How is it even possible to raise a second fund without having completed a first?

I am an attorney but I served as counsel for several financial firms, including PE. I need something cleared up for me.

I have a friend that worked for several MM private equity funds for 15 years out of college before setting up his own fund in 2018. He closed 2 transactions last year, but the length of the fund is ten years. Yet he is already in the process of raising another fund.

This guy has used all the tricks in the book to make the current status of fund I look easy better. We all know that a.) not calling significant capital early and b.) transactions early in the life of the fund heavily distorts IRR. He also has used, in my opinion, VERY generous valuations for the current holdings in his portfolio.
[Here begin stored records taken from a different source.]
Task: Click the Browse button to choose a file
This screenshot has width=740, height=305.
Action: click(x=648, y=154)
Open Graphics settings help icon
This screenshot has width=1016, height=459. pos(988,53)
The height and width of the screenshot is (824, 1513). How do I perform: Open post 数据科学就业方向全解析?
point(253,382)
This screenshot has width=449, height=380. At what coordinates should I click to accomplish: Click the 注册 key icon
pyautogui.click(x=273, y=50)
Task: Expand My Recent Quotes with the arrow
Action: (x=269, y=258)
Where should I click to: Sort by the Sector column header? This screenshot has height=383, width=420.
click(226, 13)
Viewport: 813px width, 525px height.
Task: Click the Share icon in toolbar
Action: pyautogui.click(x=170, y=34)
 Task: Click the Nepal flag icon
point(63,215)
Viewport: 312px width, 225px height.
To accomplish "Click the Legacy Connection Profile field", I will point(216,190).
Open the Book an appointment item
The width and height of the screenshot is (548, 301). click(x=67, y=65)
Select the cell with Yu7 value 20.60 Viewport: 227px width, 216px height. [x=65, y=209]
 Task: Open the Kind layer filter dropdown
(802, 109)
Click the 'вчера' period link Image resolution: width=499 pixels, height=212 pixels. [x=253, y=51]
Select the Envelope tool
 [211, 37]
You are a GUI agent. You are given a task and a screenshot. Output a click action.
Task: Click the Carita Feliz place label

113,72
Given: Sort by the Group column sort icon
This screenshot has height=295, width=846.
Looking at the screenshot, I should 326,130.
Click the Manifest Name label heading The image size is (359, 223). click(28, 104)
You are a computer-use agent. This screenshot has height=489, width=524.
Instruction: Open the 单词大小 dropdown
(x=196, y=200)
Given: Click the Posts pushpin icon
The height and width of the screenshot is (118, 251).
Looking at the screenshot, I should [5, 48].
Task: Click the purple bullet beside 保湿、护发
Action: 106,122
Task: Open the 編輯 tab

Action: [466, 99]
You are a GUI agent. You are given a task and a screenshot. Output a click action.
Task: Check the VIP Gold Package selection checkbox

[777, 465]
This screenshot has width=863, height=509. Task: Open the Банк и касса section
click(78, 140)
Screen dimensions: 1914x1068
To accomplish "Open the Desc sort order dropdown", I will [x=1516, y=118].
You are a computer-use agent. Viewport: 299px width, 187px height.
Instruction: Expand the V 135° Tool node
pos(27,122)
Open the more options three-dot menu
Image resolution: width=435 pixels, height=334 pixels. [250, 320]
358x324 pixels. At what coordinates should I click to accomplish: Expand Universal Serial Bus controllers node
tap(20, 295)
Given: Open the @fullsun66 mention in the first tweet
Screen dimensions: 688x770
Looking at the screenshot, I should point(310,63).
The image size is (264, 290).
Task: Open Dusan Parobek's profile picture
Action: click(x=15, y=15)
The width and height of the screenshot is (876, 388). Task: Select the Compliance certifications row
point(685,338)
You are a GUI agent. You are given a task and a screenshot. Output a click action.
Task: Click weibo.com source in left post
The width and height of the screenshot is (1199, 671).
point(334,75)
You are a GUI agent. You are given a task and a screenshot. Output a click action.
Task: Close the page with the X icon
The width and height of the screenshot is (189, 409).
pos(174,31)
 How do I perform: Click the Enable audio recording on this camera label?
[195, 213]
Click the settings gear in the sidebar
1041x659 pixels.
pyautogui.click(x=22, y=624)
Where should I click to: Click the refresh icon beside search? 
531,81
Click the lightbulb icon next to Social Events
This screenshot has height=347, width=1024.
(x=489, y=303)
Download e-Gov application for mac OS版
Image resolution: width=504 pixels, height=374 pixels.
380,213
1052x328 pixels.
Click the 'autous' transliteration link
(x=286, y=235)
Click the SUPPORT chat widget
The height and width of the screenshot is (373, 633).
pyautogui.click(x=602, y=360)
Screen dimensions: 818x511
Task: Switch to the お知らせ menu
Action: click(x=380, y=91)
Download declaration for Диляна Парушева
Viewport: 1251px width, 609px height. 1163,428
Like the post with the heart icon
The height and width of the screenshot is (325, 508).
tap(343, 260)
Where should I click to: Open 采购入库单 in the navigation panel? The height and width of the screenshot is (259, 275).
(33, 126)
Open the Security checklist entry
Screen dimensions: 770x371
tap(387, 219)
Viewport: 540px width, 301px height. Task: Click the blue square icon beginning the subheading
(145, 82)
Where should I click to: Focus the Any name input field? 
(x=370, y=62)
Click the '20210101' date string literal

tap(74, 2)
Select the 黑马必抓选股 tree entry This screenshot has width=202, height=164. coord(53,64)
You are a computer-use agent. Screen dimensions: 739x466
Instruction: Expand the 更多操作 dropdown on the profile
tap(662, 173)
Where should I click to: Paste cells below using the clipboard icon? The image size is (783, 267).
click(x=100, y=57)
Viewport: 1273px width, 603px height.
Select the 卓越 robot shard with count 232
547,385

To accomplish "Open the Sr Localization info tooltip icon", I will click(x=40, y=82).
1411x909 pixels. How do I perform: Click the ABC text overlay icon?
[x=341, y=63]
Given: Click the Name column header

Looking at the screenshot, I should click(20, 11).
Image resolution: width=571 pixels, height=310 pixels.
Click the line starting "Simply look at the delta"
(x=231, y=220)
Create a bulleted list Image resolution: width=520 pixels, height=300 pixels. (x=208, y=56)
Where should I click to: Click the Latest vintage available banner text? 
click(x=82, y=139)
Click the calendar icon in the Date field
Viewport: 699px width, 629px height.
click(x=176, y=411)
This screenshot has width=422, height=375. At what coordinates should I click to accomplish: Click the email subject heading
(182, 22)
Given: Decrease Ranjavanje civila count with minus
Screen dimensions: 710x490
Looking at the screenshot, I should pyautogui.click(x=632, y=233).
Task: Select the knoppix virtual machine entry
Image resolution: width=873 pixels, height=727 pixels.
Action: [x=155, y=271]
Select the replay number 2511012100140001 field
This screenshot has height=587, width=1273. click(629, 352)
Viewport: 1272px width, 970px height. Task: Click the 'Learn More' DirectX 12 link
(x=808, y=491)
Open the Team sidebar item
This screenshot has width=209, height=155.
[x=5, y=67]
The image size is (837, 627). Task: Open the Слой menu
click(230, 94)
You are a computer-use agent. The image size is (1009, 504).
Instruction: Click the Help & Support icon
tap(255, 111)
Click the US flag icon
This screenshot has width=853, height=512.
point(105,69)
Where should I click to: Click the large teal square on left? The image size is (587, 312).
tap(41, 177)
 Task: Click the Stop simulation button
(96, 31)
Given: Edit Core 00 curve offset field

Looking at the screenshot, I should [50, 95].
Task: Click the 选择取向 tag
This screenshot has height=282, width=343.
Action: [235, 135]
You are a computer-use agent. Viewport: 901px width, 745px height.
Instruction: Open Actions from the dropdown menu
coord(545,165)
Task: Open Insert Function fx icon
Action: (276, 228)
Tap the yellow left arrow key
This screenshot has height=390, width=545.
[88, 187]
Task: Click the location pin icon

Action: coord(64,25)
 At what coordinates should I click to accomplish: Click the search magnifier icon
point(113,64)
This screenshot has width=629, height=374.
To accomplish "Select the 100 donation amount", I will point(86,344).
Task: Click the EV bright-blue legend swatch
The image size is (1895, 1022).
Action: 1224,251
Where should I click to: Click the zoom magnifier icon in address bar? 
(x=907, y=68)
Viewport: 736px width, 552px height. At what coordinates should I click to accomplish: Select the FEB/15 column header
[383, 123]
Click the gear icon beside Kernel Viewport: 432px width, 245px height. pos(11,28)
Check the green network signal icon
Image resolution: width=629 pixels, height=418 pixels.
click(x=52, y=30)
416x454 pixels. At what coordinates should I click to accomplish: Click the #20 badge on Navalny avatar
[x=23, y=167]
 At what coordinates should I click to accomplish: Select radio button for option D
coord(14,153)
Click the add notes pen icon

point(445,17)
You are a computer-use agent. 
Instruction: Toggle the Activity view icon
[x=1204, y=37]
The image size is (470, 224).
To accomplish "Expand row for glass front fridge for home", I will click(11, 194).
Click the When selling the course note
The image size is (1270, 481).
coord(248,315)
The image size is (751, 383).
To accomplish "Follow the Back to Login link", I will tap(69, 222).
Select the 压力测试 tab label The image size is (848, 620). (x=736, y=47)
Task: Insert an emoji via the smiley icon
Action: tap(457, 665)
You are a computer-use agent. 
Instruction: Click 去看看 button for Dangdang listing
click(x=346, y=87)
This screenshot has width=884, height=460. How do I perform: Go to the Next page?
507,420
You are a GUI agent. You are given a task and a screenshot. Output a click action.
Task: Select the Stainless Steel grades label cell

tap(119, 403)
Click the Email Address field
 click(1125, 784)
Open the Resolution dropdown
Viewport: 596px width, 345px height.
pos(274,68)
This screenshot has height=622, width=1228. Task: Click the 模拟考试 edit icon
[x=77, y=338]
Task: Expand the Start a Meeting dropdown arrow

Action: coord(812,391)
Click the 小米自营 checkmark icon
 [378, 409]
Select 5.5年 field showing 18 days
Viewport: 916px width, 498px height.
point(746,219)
Yet he pitches this supposedly fantastic IRR and other bloated stats for his current fund to institutions and they have already thrown $ at him for Fund II. I suspect he will have enough capital commitment to launch the second fund by the end of the year.

And so my question is: how is it even possible to raise a second fund before having completed the entirety of your first fund? This guy isn't even halfway through his first fund and hasn't called even close to all this capital. I just cannot believe that pensions, endowments, other institutional etc would throw money at him for Fund II already.

But he is indeed a very charismatic salesman. And those sweet management fees are always there regardless. Is it really that easy?

3 Comments
 

The LPA specifies when a successor fund can be raised. Usually the requirement is for 70-75% of the current fund is invested or reserved.

Not sure what the specific situation is for the fund you are talking about. But Institutional investors would have considered this.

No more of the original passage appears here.